Zuversicht - Sieben Wochen ohne Pessimismus

Predigtreihe im Gemeindehaus Sandheide

Zuversicht - Sieben Wochen ohne Pessimismus

Sorge dich nicht! (Lukas 12,22-28)
Das tägliche Brot, das Dach über dem Kopf oder ab und zu mal Schokolade: All dies ist wichtig, aber es soll uns nicht immer umtreiben. Gott trägt uns und erhält uns. Das dürfen wir glauben. Die Suche nach einer – vermeintlichen – Sicherheit in der irdischen Versorgung hat dann keinen Platz mehr.
1. März – 11 Uhr – Pfarrer Lutz Martini

Fürchte dich nicht! (Exodus 14,9-13)
Wer aufbricht zu neuen Ufern, verlässt mitunter die Gewissheit seines vertrauten Elends.

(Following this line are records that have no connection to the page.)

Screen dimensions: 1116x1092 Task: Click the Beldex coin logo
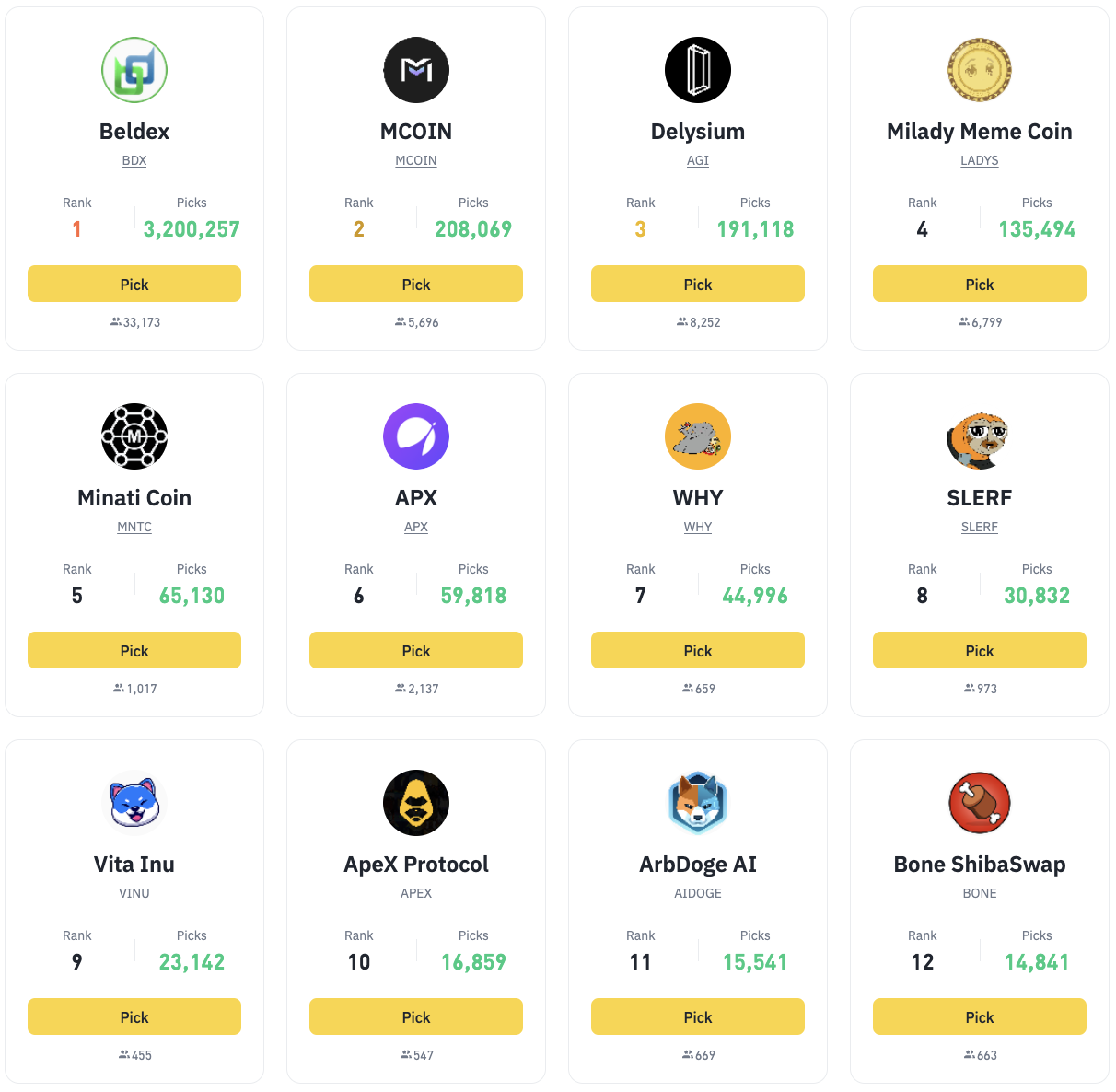(134, 70)
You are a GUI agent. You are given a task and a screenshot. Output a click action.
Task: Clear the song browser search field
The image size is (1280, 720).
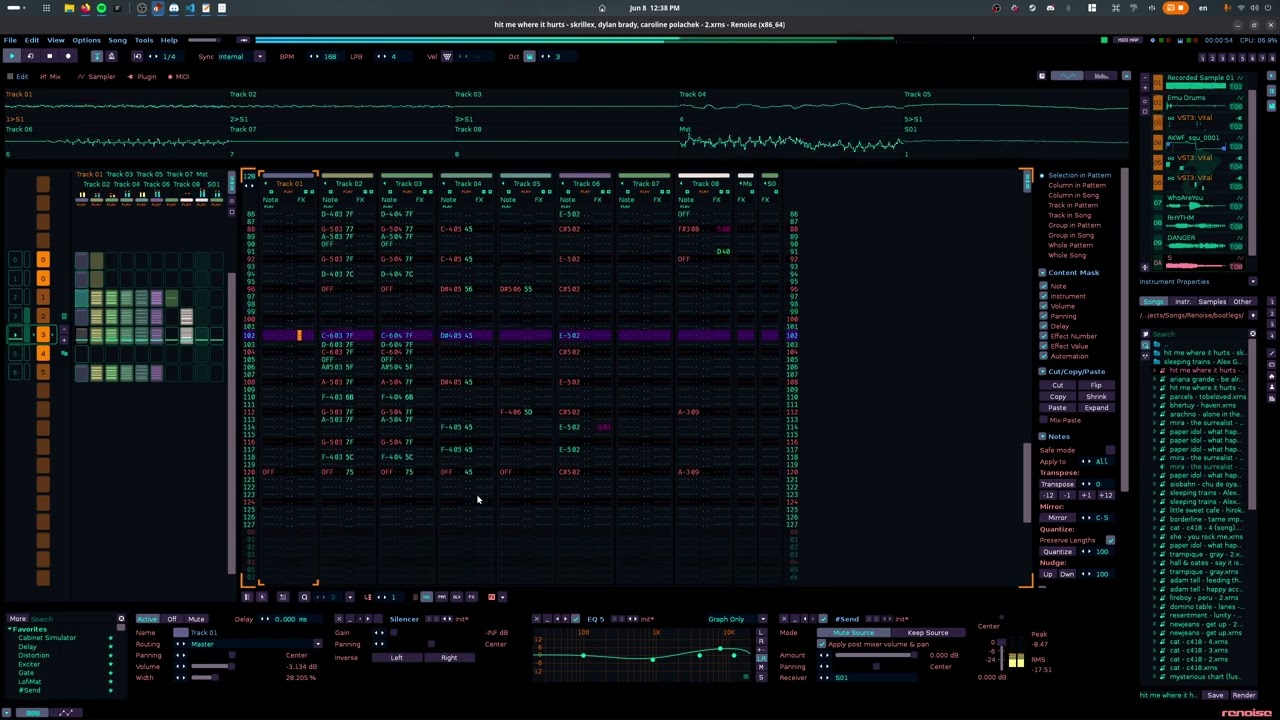point(1252,334)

Auch das macht Angst. Um nicht auf halbem Wege umzukehren, braucht es Mut und Menschen an meiner Seite, die Zuversicht verbreiten.
8. März – 11 Uhr – Pfarrer Volker Horlitz

Sollte dem Herrn etwas unmöglich sein? (Genesis 18,9-14)
Blinde sehen, Lahme gehen, Greisinnen gebären Kinder? Klingt alles sehr unwahrscheinlich. Aber statt uns mit Bedenken zu tragen, dürfen wir mit dem Unmöglichen rechnen – und dem Lebendigen vertrauen.
15. März – 11 Uhr – Diakonin Doris Treiber

Ich hoffte auf das Licht, und es kam Finsternis (Hiob 30,24-31)
Manchmal strandet die Zuversicht, strauchelt die Hoffnung und die Finsternis droht zu obsiegen. Das darf, ja, das muss man beweinen und beklagen. Und im Schrei schwingt die leise Hoffnung mit, dass mich doch jemand hört.
22. März – 11 Uhr – Pfarrer Lutz Martini

Meine Zuversicht ist bei Gott (Psalm 62,2-8)
Licht sehen, gehalten sein, wo man nicht fallen kann – zumindest nicht tiefer als in Gottes Hand. Dieses Geschenk ist immer wieder unfassbar und gar nicht so leicht anzunehmen. Wenn wir innehalten und still werden, können wir die Angst loslassen.
29. März – 11 Uhr – Pfarrer Lutz Martini und Pfarrer Volker Horlitz

Klopfet an, so wird euch aufgetan! (Matthäus 7,7-11)
Wer nicht gelähmt ist vor Angst, kann selber handeln – und andere um Hilfe bitten. Ob wir tatsächlich etwas ausrichten können, angesichts komplexer Verhältnisse und großer Bedrohungen? Da dürfen wir zuversichtlich sein!
5. April – 11 Uhr – Diakonin Doris Treiber

Denn wir sind gerettet auf Hoffnung hin (Römer 8, 24 – 28)
Nein, es ist längst nicht ausgemacht, dass alles gut wird. Aber Gott ist immer an unserer Seite, wenn es eng wird. Und lehrt uns zu hoffen und zu beten, dass es weitergeht. Diese Hoffnung ist uns mit Ostern versprochen, die gilt.